Denote our $ N>(p-1)m$ vectors $ x_i=(a_1^i,a_2^i,\dots,a_m^i)$, $ i$ varies from 1 to $ N$. Then we need to find $ \epsilon_i\in\{0,1\}$ such that $ m$ linear forms $ l_k(\epsilon_1,\epsilon_2,\dots,\epsilon_N): =\sum_{i=1}^N a_i^k\epsilon_i=0$ vanish for $ k=1$, $ 2$, $ \dots$, $ m$. Also, not all $ \epsilon$'s must vanish.

It is a standard application of Combinatorial Nullstellensatz, maybe it is called Chevalley-Waring theorem.

Indeed, consider the polynomial \[ F(\epsilon_1,\epsilon_2,\dots,\epsilon_N)=(1-\epsilon_1)(1-\epsilon_2)\dots(1-\epsilon_N)-\prod_{k=1}^m (1-l_k^{p-1})\]
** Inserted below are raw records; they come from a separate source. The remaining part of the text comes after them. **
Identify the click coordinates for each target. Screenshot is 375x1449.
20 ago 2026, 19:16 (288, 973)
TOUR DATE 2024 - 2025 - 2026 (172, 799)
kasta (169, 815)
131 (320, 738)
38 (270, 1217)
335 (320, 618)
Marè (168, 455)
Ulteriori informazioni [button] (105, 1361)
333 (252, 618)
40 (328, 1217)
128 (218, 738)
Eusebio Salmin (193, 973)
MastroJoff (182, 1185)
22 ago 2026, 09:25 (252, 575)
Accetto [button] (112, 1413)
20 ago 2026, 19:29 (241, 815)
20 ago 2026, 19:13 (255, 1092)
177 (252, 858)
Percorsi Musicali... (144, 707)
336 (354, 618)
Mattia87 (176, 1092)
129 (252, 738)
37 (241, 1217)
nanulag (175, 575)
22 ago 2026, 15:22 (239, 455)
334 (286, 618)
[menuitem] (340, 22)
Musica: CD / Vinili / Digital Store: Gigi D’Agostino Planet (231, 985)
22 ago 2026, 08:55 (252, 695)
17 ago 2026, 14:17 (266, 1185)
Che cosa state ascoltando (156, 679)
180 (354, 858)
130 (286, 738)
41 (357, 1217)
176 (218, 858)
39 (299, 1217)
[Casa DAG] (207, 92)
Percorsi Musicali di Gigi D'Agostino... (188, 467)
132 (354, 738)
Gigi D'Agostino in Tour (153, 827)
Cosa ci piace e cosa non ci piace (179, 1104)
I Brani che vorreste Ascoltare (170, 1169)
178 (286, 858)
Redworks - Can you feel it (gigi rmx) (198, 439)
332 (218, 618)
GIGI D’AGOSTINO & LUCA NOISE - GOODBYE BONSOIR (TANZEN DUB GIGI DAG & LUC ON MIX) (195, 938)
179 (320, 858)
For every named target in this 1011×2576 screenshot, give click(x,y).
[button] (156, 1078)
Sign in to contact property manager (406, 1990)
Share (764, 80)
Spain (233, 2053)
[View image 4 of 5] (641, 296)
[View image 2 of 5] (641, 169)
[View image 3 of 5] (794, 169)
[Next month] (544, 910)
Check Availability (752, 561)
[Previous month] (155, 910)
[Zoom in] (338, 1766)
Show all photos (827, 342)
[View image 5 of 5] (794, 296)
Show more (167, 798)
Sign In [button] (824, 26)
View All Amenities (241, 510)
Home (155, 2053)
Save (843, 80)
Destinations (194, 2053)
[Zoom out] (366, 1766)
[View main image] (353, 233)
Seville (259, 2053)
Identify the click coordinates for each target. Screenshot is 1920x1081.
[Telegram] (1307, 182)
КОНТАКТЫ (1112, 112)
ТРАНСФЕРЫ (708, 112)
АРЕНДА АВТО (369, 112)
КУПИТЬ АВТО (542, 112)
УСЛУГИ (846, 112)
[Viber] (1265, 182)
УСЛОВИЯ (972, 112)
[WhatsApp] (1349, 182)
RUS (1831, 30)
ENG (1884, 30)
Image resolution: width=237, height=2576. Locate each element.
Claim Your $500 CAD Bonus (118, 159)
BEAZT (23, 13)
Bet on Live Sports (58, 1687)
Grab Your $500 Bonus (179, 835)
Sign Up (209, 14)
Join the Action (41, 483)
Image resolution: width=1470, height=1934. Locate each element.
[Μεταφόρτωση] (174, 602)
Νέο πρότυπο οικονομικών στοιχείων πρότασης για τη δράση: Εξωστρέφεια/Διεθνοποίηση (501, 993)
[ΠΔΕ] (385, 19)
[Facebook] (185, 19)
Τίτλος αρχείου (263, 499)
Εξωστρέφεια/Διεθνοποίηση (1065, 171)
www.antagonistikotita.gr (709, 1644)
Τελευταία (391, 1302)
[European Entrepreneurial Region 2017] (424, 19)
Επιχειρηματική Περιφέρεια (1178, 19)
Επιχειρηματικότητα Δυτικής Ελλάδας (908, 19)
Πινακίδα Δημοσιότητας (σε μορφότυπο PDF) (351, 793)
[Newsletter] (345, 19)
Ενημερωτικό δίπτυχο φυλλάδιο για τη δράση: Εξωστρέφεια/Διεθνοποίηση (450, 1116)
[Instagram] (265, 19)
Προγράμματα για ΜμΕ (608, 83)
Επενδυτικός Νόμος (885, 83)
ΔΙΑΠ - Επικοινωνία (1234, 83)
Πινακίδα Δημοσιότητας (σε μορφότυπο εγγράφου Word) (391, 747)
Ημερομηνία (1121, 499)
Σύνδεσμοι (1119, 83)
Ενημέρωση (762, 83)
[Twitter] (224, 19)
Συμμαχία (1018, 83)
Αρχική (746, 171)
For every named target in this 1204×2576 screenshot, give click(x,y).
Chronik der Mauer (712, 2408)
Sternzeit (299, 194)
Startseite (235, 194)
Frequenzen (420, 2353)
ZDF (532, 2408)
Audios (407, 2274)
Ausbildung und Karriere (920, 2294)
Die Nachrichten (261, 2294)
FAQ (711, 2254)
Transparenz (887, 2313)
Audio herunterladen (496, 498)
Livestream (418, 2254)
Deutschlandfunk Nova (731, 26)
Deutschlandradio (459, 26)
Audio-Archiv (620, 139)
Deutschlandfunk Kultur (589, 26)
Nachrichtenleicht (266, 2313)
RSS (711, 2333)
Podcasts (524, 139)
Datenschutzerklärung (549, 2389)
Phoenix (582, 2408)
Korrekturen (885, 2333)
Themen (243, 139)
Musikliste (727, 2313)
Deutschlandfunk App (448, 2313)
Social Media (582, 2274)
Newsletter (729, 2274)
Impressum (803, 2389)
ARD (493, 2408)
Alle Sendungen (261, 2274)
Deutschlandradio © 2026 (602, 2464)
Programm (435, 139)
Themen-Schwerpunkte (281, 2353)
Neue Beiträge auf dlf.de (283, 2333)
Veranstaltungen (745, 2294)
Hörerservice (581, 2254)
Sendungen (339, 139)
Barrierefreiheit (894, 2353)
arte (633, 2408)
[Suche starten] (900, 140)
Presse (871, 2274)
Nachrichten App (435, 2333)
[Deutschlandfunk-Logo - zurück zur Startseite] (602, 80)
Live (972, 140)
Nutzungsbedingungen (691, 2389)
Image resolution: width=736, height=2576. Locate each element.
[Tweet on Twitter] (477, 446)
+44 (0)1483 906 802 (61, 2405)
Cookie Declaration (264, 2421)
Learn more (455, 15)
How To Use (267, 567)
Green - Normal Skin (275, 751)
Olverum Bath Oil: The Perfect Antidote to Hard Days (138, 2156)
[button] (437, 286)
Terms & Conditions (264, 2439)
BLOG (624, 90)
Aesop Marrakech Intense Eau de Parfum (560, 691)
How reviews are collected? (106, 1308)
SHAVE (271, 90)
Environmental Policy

It's coefficient in $ \epsilon_1\epsilon_2\dots \epsilon_m$ does not vanish and this term is of maximal degree, hence there exists by CN some $ \epsilon_i\in\{0,1\}$ such that $ F$ does not vanish. Since all $ \epsilon$'s equal to 0 do not satisfy, some $ \epsilon$ equals to 1, hence first summand vanish, hence the second does not, hence all $ l_k$ vanish, as we desire.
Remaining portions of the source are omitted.